Differences between HW RAID and ZFS
Solution 1:
Hardware RAID vs ZFS doesn't make a lot of difference from a raw throughput perspective -- either system needs to distribute data across multiple disks, and that requires running a few bit shifting operations on cached data, and scheduling writes to underlying disks. Which processor you use for that hardly matters, and synthetic workloads like running dd
can't tell you much here.
The differences are in features:
Hardware RAID is usually just a block layer, perhaps with some volume management on top, while ZFS also includes a file system layer (i.e. there is no separation of concerns in ZFS). This allows ZFS to offer compression and deduplication, while that would be hard to get right on a block layer, but for use cases where you just want a set of simple 1:1 mappings, that additional complexity will still be there.
On the other hand, hardware RAID can offer battery backed write caches that are (almost) transparent to the operating system, so it can easily compensate for the overhead of a journaling file system, and data needs to be transferred out of the CPU only once, before adding redundancy information.
Both have their use cases, and in some places, it even makes sense to combine them, e.g. with a hardware RAID controller that offers a battery backed cache, but the controller is set to JBOD mode and only re-exports the constituent disks to the operating system, which then puts ZFS on top.
In general, ZFS alone is good for "prosumer" setups, where you don't want to spend money on hardware, but still want to achieve sensible fault tolerance and some compression, and where random-access performance isn't your primary concern.
ZFS on top of JBOD is great for container and VPS hosting -- the deduplication keeps the footprint of each container small, even if they upgrade installed programs, as two containers that have installed the same upgrade get merged back into one copy of the data (which is then again kept in a redundant way).
Hardware RAID alone is good for setups where you want to add fault tolerance and a bit of caching on the outside of an existing stack -- one of the advantages of battery backed write caches is that they are maintained outside of OS control, so the controller can acknowledge a transfer as completed as soon as the data has reached the caches, and if a write is superseded later, it can be skipped, and head movements can be scheduled system-wide ignoring dependencies.
The way journaling file systems work, they will first submit a journal entry, then as soon as that is acknowledged, submit the data and after that is acknowledged, another journal entry marking the first as complete. That is a lot of head movement, especially when the disks are shared between multiple VMs that each have their own independent journaling file system, and in a busy system, the caches allow you to skip about half of the writes, but from the point of view of the inner system, the journal still behaves normally and dependent writes are performed in order.
The aspect of safely reordering dependent writes for more optimal head movements is why you want a hardware RAID at the bottom.

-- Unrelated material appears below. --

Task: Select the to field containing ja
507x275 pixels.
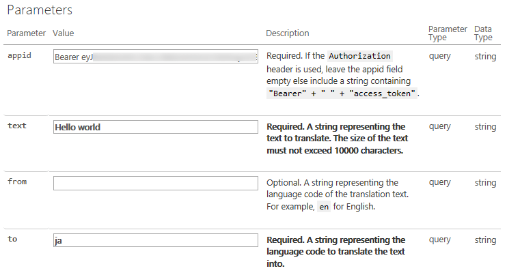Action: coord(155,240)
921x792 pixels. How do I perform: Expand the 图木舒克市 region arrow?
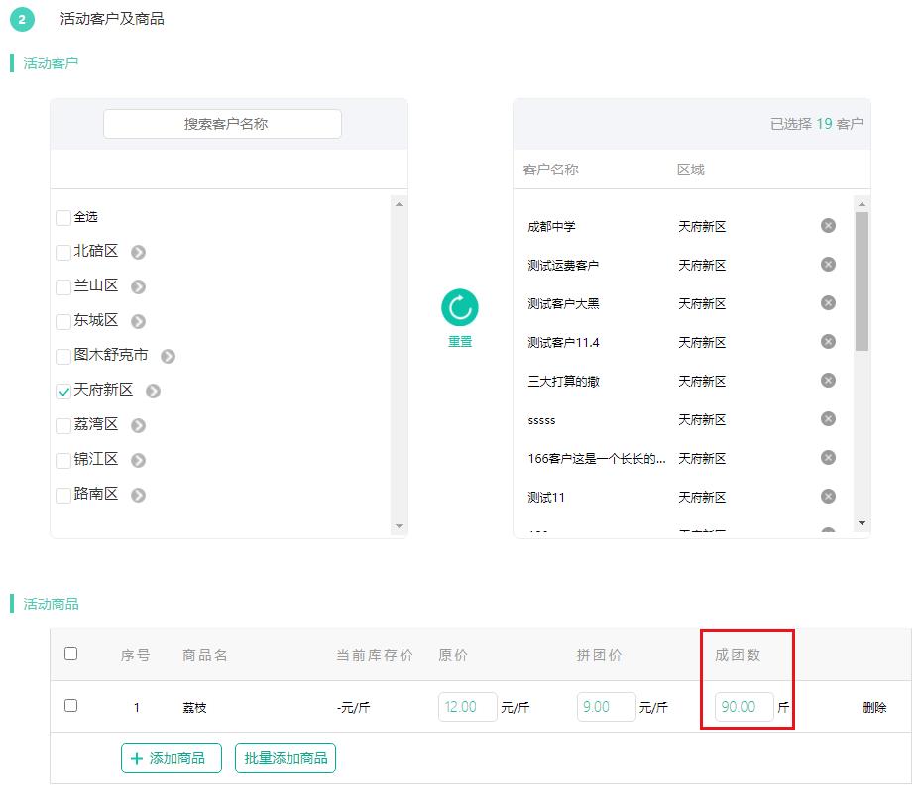pyautogui.click(x=168, y=355)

ZFS generates dependent writes itself, so it can profit from hardware RAID too, but these are the performance bottleneck only in a limited set of use cases, mostly multi-tenant setups with little coordination between applications.
With SSDs, reordering is a lot less important, obviously, so the motivation to use hardware RAID there is mostly bulk performance -- if you've hit the point where memory and I/O interface speed on the mainboard are relevant factors, then offloading the checksum generation and transferring only a single copy one way vs multiple transfers from and to RAM (that need to be synchronized with all the other controllers in the same coherency domain) is definitely worth it. Hitting that point is a big "if" -- I haven't managed so far.
Solution 2:
Short answer... You can use hardware RAID where it makes sense.
It really depends on where you want your RAID protection to come from and where you want your volume management to come from.
For example, I use HPE ProLiant servers...
- I'm building a 100TB storage array today.
- This is going into an environment where there won't be regular IT staff or knowledgeable support.
- I'm using HPE SmartArray RAID to build this as a RAID 60 setup across 24 disks.
- I'll set the Smart array to carve out a 100GB RAID 60 volume for the OS and the remainder to the data volume.
- ZFS will be installed on top of the RAID block device presented to the OS (e.g. a single VDEV ZFS zpool)
The reasoning for this design is that HPE SmartArray hardware RAID is reliable and consistent in operation. It's easy to direct someone to replace a disk or to build automatic spares into that setup. Considering the location is unstaffed with IT resources, this make sense for manageability reasons.
I still get the benefit of ZFS volume management and caching, compression, performance, etc.
In a more controlled environment, I may instead set the controller in HBA mode and use raw disks for ZFS.